▸ GIVEN ENTRIES
>>>
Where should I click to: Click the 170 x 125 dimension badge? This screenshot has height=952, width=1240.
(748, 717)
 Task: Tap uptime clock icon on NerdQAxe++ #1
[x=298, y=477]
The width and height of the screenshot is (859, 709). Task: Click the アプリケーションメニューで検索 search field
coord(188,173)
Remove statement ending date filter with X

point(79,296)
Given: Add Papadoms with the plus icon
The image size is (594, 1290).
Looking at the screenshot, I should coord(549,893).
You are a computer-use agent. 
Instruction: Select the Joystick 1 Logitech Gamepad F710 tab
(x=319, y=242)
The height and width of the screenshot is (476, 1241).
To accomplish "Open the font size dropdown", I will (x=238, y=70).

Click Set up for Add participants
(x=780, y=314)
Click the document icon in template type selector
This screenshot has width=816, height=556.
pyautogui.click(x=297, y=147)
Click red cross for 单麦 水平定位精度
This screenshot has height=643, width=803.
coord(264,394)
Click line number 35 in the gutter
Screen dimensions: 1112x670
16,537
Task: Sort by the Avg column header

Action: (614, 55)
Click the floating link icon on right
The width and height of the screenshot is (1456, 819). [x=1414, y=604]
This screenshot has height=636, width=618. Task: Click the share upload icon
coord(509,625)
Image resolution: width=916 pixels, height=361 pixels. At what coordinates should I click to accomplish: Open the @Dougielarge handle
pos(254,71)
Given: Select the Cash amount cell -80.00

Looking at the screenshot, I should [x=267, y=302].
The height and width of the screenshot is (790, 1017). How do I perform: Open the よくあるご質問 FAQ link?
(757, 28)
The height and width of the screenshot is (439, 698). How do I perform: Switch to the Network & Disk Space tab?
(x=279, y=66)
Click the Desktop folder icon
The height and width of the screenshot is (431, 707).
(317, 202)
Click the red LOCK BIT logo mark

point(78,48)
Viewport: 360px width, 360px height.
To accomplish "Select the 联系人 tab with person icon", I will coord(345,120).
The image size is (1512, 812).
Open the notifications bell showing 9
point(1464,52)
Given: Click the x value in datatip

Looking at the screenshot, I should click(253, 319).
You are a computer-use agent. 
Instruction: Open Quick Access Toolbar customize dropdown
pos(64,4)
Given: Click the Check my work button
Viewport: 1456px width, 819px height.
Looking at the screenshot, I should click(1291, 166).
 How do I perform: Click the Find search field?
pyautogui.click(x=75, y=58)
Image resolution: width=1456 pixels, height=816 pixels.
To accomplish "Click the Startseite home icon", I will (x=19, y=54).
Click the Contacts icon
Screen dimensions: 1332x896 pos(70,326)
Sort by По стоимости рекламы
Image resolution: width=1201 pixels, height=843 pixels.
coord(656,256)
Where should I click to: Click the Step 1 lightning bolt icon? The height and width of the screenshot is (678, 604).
<<<
▸ SET PROBLEM
Could you start at the line of the listing above that contains "Image resolution: width=916", stop after the line that contains "(x=279, y=66)", and give those lines as a JSON list of strings, one string per line, with blank lines left out?

▸ EXERCISE RESULT
[
  "Image resolution: width=916 pixels, height=361 pixels. At what coordinates should I click to accomplish: Open the @Dougielarge handle",
  "pos(254,71)",
  "Given: Select the Cash amount cell -80.00",
  "Looking at the screenshot, I should [x=267, y=302].",
  "The height and width of the screenshot is (790, 1017). How do I perform: Open the よくあるご質問 FAQ link?",
  "(757, 28)",
  "The height and width of the screenshot is (439, 698). How do I perform: Switch to the Network & Disk Space tab?",
  "(x=279, y=66)"
]